Collected data entries
___
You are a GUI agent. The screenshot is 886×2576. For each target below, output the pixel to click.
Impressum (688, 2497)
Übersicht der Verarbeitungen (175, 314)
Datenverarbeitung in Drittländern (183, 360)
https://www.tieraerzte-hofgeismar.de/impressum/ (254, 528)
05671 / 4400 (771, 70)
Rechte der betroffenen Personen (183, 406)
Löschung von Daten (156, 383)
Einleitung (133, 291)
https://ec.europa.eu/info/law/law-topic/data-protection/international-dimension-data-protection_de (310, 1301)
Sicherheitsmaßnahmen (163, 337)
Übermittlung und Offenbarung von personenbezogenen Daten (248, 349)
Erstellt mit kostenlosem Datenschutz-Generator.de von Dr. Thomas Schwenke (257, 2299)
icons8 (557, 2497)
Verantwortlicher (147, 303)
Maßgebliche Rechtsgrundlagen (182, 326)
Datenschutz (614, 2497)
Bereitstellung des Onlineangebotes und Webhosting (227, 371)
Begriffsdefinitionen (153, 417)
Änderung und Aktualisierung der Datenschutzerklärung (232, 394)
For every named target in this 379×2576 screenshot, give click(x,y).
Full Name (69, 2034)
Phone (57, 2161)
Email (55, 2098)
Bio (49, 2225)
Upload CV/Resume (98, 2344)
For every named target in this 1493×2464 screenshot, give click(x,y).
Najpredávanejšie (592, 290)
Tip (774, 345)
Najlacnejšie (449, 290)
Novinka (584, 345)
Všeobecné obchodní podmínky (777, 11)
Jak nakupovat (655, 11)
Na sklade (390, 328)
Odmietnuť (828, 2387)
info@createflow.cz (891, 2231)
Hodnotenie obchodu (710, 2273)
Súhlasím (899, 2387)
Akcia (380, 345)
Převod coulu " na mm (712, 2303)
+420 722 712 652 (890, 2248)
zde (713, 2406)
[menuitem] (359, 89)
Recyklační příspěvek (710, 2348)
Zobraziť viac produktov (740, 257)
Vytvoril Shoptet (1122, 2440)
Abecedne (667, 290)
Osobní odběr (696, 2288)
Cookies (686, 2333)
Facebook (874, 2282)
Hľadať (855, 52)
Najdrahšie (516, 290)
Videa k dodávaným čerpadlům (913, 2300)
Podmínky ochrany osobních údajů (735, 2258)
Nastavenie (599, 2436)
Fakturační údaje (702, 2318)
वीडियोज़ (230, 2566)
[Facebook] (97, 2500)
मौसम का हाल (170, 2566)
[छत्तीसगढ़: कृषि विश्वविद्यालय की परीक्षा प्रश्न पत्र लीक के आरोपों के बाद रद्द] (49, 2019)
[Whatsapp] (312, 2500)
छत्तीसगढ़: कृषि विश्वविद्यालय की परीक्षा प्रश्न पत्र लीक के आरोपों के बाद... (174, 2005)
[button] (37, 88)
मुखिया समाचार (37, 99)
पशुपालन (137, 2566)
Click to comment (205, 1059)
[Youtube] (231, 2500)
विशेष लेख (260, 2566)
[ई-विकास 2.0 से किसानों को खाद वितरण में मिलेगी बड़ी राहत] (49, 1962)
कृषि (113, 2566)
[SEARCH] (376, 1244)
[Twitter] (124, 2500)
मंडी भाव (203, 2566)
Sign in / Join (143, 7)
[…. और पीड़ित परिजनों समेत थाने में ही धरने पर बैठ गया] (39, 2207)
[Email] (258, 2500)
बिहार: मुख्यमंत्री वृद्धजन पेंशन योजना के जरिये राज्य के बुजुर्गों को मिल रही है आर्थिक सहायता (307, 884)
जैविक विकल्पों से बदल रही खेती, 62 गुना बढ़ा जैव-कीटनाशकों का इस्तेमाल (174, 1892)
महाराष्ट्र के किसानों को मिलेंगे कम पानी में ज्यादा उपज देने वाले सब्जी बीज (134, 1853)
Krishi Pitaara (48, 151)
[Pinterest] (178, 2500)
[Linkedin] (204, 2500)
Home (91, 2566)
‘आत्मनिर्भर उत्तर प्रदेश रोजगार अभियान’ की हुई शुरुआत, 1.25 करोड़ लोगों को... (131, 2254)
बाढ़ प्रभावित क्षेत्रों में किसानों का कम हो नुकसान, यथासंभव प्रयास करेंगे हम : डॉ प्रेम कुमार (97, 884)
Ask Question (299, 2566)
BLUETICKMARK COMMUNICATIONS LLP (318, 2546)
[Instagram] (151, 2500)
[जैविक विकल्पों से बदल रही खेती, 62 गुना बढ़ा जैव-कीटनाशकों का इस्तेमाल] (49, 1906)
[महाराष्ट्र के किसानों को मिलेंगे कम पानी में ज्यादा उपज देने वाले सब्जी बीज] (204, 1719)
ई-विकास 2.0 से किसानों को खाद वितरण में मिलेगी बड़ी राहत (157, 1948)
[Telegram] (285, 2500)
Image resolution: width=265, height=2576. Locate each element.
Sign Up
___
Among the lines above, find those carrying the word "each" and copy them out.

You are a GUI agent. The screenshot is 886×2576. For each target below, output the pixel to click.
Image resolution: width=265, height=2576. Locate each element.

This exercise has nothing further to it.